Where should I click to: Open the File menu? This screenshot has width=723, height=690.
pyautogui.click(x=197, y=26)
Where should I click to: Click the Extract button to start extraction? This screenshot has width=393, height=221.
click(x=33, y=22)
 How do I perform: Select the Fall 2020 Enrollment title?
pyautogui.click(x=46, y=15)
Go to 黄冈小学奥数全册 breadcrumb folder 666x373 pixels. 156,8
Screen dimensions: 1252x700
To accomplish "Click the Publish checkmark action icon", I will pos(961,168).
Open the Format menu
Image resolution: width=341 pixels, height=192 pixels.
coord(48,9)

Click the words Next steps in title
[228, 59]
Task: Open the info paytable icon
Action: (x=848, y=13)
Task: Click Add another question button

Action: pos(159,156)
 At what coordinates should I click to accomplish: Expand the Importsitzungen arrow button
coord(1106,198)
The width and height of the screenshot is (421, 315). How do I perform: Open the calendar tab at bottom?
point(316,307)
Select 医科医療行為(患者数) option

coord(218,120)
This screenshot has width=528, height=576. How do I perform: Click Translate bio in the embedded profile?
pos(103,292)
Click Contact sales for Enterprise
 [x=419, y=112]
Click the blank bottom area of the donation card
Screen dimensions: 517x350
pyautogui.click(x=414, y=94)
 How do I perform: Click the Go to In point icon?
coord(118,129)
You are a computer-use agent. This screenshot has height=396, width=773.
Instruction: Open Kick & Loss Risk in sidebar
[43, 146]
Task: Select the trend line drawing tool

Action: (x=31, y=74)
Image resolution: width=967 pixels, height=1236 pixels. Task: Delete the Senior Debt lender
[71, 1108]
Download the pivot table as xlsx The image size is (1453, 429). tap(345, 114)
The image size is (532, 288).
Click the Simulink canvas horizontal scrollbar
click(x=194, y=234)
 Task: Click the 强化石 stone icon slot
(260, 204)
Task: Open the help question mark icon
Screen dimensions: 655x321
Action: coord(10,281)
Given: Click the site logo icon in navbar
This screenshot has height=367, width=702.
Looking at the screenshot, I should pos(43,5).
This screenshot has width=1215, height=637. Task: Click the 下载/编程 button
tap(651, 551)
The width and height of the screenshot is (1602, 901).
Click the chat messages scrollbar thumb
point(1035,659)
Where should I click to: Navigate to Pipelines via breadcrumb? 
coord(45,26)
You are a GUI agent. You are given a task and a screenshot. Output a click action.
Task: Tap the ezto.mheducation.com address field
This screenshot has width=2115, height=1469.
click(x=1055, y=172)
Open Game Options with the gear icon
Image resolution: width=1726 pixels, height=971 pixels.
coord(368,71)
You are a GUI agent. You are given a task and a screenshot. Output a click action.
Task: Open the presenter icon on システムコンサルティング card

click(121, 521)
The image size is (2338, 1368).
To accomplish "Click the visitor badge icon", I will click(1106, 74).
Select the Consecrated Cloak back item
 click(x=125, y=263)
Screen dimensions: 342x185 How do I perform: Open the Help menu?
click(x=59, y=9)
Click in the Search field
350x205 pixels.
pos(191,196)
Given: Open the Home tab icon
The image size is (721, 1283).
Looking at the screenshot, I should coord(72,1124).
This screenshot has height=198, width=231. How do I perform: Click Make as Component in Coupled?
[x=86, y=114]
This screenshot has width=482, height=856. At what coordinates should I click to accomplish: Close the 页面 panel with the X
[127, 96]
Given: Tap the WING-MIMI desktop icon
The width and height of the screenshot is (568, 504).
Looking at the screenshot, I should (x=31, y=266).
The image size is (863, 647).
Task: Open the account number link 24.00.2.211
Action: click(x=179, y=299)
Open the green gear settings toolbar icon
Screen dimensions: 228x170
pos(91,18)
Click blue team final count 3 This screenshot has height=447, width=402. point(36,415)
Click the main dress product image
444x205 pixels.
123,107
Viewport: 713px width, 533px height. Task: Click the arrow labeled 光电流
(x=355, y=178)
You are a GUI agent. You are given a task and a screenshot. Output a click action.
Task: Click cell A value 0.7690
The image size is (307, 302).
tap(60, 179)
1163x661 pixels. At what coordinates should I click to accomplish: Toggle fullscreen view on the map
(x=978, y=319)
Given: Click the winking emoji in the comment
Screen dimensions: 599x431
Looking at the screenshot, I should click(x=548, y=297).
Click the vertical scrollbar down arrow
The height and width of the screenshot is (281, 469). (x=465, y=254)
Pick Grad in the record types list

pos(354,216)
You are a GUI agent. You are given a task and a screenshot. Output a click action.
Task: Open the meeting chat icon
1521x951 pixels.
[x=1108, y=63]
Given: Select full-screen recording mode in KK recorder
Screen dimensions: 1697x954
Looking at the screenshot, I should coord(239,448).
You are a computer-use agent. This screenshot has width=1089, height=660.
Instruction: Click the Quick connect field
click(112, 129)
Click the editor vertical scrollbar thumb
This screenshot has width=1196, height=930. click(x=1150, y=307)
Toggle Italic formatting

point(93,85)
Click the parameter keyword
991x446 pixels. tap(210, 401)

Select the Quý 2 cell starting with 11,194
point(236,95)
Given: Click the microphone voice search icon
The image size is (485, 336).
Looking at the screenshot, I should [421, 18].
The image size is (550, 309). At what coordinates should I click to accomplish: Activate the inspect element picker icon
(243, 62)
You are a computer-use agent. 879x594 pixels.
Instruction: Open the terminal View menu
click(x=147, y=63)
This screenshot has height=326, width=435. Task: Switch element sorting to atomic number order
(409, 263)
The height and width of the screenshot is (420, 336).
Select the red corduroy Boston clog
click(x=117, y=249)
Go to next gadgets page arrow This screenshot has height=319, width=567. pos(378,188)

## Exercise requirements
Copy the records above word for word, from their first line through the line that contains "Action: (x=31, y=74)", including both of those lines.

## Solution to this exercise
Where should I click to: Open the File menu? This screenshot has width=723, height=690.
pyautogui.click(x=197, y=26)
Where should I click to: Click the Extract button to start extraction? This screenshot has width=393, height=221.
click(x=33, y=22)
 How do I perform: Select the Fall 2020 Enrollment title?
pyautogui.click(x=46, y=15)
Go to 黄冈小学奥数全册 breadcrumb folder 666x373 pixels. 156,8
Screen dimensions: 1252x700
To accomplish "Click the Publish checkmark action icon", I will pos(961,168).
Open the Format menu
Image resolution: width=341 pixels, height=192 pixels.
coord(48,9)

Click the words Next steps in title
[228, 59]
Task: Open the info paytable icon
Action: (x=848, y=13)
Task: Click Add another question button

Action: pos(159,156)
 At what coordinates should I click to accomplish: Expand the Importsitzungen arrow button
coord(1106,198)
The width and height of the screenshot is (421, 315). How do I perform: Open the calendar tab at bottom?
point(316,307)
Select 医科医療行為(患者数) option

coord(218,120)
This screenshot has width=528, height=576. How do I perform: Click Translate bio in the embedded profile?
pos(103,292)
Click Contact sales for Enterprise
 [x=419, y=112]
Click the blank bottom area of the donation card
Screen dimensions: 517x350
pyautogui.click(x=414, y=94)
 How do I perform: Click the Go to In point icon?
coord(118,129)
You are a computer-use agent. This screenshot has height=396, width=773.
Instruction: Open Kick & Loss Risk in sidebar
[43, 146]
Task: Select the trend line drawing tool

Action: (x=31, y=74)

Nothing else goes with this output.